1) A respiratory gas conditioning system comprising:

an inhale branch (IB) and an exhale branch (EB);

a heat and moisture exchanger (HME); and

connector (70) for connecting said branches (IB, EB) to a patient (PZ); wherein

said HME is located close to a ventilator; and a water reservoir (RS) is located upstream from said HME to moisture-enrich the gas exhaled by the patient (PZ) as it flows along said exhale branch (EB).

2) A system as claimed in claim 1, wherein said water reservoir (RS) is connected upstream to a first temperature-regulated conduit, and downstream to a second temperature-regulated conduit.

3) A system as claimed in claim 2, wherein said water reservoir (RS) contains a given amount of water, the surface of which is swept by the exhaled gas flowing from the first temperature-regulated conduit to the second temperature-regulated conduit.

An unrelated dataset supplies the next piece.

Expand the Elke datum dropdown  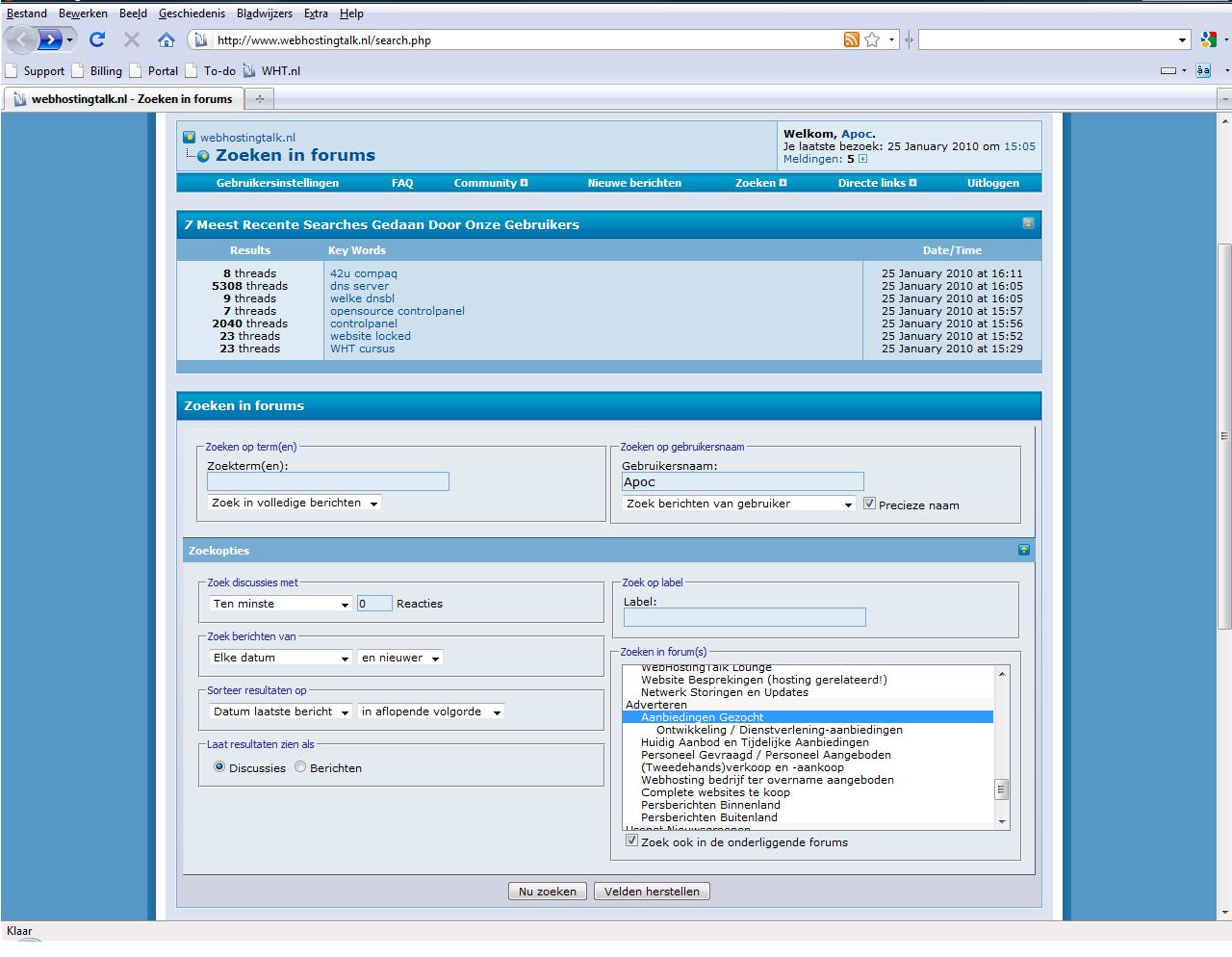click(x=281, y=658)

4) A system as claimed in claim 1, wherein the water in the water reservoir (RS) is heated by an electric resistor.

5) A system as claimed in claim 1, wherein the system further comprises an electronic device for temperature-regulating the whole system.

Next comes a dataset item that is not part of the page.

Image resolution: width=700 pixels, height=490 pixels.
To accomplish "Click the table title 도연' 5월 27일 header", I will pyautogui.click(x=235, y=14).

6) A method of conditioning respiratory gases, the method comprising the following steps:

exhaling moisture-saturated gas by a patient

heating the moisture-saturated gas to a higher temperature as it flows along a temperature-regulated exhale branch so as to be enriched with moisture as it flows over the surface of water inside a reservoir; and

heating the exhaled gas again, so that it is heated and humidified by the time it reaches a heat and moisture exchanger (HME) located close to ventilation means; and the heat and moisture gradient in the HME assists release of heat and moisture to the gas inhaled by the patient along a temperature-regulated inhale branch.

7) A method as claimed in claim 6, wherein the moisture-saturated gas has a temperature of 30-35° C.

8) A method as claimed in claim 6, wherein, at a next inhale stage, dry gas flowing through the HME from said ventilation means is charged with moisture and heat, and is fed to the patient along the temperature-regulated inhale branch, which maintains the temperature of the gas to prevent the moisture in the gas from condensing.

9) A method as claimed in claim 6, wherein the amount of heat and moisture in the gas supply to the patient is controlled by adjusting the temperature of the gas flowing along the inhale branch (IB) and exhale branch (EB).

10) A method as claimed in claim 9, wherein, by determining the temperature of the gas in the circuit, the temperature of the temperature-regulated branches can be controlled by a thermostat as required by the patient.